A lot of things I think will never happen again, happen again.

Oh, and please don’t think I’m wasting any pity on the gunman.  Any gunman.  Life is full of choices, and a gunman who opens fire on innocent people has made the choice to side with evil.

However, please don’t think I believe the guns acted alone.  Just as a spoon didn’t make me fat all by itself, neither does a gun destroy unless a person chooses to use it for careless or evil purposes.

Let’s try not to put blame on anyone or anything but the one who made that conscious choice to destroy life instead of nurture it.  The only thing that is to blame for this tragedy is the person who did it.

I will also blame those who made access to the murder weapon so easy.

++++++++++++++++++

This was originally written after the Virginia Tech tragedy.  I never dreamed it would be timely again, over and over.  

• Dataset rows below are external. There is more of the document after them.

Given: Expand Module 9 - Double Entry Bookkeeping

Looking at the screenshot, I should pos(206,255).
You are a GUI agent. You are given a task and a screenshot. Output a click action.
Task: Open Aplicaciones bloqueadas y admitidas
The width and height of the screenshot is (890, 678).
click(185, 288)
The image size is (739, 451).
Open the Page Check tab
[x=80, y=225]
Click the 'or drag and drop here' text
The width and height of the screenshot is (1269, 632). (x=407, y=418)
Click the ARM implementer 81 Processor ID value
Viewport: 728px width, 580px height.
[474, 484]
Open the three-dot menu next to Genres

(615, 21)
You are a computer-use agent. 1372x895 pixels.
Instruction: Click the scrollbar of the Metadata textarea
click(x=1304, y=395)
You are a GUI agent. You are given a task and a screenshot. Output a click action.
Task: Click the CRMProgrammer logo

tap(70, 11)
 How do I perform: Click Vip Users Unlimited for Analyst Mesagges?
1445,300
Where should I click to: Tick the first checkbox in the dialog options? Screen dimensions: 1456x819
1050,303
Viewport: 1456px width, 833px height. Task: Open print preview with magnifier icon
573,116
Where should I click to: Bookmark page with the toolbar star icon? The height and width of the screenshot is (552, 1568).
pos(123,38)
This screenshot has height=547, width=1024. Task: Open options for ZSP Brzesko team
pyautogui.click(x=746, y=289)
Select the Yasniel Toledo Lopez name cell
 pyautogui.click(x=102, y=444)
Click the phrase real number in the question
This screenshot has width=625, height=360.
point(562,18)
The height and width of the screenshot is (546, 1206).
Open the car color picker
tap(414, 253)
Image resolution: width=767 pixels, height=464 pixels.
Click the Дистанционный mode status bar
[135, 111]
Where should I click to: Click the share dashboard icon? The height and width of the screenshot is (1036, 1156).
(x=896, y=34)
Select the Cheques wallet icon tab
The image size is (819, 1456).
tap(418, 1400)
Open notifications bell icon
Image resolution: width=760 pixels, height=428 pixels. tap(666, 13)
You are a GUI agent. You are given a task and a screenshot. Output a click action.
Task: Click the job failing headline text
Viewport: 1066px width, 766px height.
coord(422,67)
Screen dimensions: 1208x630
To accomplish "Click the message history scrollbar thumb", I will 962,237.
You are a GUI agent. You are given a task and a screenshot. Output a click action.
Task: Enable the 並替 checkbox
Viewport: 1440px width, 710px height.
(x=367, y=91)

I think that if we take the time and trouble to look around us, wherever we might be, we will see a number of people who are very much. . . alone. Some people claim that they prefer to be alone. Some people are alone not because they choose to be, but because their caustic personalities, or nasty whining, or vicious gossip, or incessant meddling, or some other personal choice they’ve made somewhere along the line, drives other people away. And some people’s minds have crossed the borderline between sane and insane.

Perhaps some of those overlooked people, those friendless people, those depressed, lonely, ignored, neglected people, can only be that way for a limited time. Maybe, after a certain amount of time has gone by, they either adapt, change, crack, or blow.  However, a person’s mental state is no excuse for murder.

I would like to think that the incident at Virginia Tech and all of the inexcusable incidents thereafter had nothing to do with gun control, no matter how hard some people are trying to make it so, but I am torn.  Firm believer in people deserving all and any of the consequences they earn and therefore deserve, I can’t help feeling that violent mindsets begat violent actions, and these actions are choices, and choices have consequences, and we all deserve the consequences we have chosen to earn.  However, I also believe that these mentally unstable people will find a weapon one way or another, and no amount of legislating or safeguarding or waiting periods will make any difference. This is not a gun control issue. This is a self control issue. And it is people who have no self control who ruin everything for all of us.

People with no self-control take up more than their fair share of an airline seat. People with no self-control eat all the Hostess cupcakes. People with no self-control talk in the movie theater, and they grab for things they want, and they scream and cry when they don’t get their own way. People with no self-control see no reason why they should obey the rules or, when they’re older, the laws. People with no self-control use their cell phones as they drive.  People will no self-control have temper tantrums when they’re grown up.  People with no self-control want what they want when they want it. People with no self-control tend to blame everything and everyone but themselves when things go wrong.  People with no self-control never quite grew up somewhere in the brain.  People with no self control find weapons and use them when things don’t go their way.  People with no self control are selfish.  Selfish to the extreme.  People with no self control are often violent.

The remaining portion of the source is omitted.